<<<<
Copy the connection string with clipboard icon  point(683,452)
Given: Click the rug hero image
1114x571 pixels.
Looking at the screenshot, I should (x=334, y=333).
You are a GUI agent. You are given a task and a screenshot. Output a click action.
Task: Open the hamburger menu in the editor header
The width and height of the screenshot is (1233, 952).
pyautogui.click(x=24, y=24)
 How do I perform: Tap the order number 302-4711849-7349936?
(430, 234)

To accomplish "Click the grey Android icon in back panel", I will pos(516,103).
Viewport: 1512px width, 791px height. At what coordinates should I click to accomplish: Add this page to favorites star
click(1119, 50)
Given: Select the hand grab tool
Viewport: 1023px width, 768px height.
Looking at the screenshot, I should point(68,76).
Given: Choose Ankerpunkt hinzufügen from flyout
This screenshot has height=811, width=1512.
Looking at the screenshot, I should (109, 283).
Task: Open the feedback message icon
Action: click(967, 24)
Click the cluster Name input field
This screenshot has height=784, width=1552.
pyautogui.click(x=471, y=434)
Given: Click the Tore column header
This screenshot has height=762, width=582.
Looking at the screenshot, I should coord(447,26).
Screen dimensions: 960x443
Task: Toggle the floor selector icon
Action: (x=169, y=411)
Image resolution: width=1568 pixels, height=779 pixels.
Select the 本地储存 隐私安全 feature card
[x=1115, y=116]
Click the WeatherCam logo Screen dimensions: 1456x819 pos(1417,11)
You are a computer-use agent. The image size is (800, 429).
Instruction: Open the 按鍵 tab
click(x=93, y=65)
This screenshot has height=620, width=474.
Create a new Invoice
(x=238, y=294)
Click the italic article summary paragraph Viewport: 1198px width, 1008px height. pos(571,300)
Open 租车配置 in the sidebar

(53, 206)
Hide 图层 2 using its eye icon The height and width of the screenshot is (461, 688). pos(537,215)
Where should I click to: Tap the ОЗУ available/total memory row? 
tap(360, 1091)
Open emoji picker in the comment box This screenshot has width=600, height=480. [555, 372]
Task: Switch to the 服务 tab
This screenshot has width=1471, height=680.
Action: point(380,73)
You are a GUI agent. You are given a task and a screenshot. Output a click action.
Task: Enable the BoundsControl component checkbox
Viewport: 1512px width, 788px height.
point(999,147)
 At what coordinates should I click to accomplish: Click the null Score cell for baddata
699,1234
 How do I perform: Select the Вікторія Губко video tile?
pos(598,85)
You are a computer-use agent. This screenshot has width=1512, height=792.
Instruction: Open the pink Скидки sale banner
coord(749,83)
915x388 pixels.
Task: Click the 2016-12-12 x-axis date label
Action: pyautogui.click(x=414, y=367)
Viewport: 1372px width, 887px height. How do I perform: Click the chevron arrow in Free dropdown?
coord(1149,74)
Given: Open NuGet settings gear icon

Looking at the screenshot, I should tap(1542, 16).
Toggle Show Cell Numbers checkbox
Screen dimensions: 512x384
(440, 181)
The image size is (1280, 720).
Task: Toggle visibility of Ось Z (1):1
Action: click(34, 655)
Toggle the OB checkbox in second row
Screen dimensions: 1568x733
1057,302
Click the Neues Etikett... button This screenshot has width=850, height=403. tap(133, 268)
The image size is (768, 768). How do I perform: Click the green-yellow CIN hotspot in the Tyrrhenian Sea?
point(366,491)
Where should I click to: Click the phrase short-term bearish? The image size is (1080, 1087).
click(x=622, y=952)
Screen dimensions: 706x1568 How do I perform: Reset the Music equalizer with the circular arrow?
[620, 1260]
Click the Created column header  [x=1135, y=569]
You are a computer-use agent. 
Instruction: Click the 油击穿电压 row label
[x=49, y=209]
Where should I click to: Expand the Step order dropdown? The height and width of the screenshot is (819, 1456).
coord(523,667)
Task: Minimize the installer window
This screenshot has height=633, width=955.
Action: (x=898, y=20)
>>>>
**What to work on:**
Would you please copy, word for word, everything above from the line containing "Task: Enable the" down to the line containing "You are a computer-use agent. This", those two lines included?

**Output:**
Task: Enable the BoundsControl component checkbox
Viewport: 1512px width, 788px height.
point(999,147)
 At what coordinates should I click to accomplish: Click the null Score cell for baddata
699,1234
 How do I perform: Select the Вікторія Губко video tile?
pos(598,85)
You are a computer-use agent. This screenshot has width=1512, height=792.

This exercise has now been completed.